PROBLEM DETAILS. Of all the lines below, return only those starting with the line holding "Open the resid series icon" and going on through the line holding "The width and height of the screenshot is (1568, 598).", exactly as written.

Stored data

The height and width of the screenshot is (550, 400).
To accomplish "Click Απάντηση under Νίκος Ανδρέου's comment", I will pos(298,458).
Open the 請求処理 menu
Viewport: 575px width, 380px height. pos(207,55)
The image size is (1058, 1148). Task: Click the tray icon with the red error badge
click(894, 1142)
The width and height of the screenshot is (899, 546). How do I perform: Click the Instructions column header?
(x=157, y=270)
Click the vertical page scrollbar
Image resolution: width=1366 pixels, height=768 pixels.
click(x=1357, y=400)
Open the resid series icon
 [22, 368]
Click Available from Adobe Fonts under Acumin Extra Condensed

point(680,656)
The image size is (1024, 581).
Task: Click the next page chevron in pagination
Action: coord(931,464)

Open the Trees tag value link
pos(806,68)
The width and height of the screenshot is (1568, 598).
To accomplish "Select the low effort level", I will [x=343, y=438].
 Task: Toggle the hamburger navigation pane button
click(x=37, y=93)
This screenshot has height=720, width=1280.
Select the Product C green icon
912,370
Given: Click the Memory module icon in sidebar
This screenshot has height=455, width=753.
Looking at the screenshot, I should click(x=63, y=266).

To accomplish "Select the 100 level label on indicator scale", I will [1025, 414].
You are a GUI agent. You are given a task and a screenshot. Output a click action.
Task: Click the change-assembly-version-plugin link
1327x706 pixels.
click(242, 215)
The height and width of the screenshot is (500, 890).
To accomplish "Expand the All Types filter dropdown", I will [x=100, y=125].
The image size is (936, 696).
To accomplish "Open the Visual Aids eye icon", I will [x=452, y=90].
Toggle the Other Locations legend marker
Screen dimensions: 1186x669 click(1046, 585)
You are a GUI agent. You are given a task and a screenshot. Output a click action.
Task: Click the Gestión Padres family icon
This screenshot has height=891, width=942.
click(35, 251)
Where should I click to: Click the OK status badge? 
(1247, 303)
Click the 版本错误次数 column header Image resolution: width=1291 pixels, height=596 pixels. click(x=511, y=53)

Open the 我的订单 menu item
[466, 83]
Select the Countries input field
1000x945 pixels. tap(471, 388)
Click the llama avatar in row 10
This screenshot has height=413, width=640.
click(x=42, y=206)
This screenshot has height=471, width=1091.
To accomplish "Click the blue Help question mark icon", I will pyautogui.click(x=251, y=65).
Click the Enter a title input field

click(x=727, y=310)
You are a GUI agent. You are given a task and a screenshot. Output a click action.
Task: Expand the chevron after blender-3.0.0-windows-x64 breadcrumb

RESPONSE TO THIS TASK.
Open the resid series icon
 [22, 368]
Click Available from Adobe Fonts under Acumin Extra Condensed

point(680,656)
The image size is (1024, 581).
Task: Click the next page chevron in pagination
Action: coord(931,464)

Open the Trees tag value link
pos(806,68)
The width and height of the screenshot is (1568, 598).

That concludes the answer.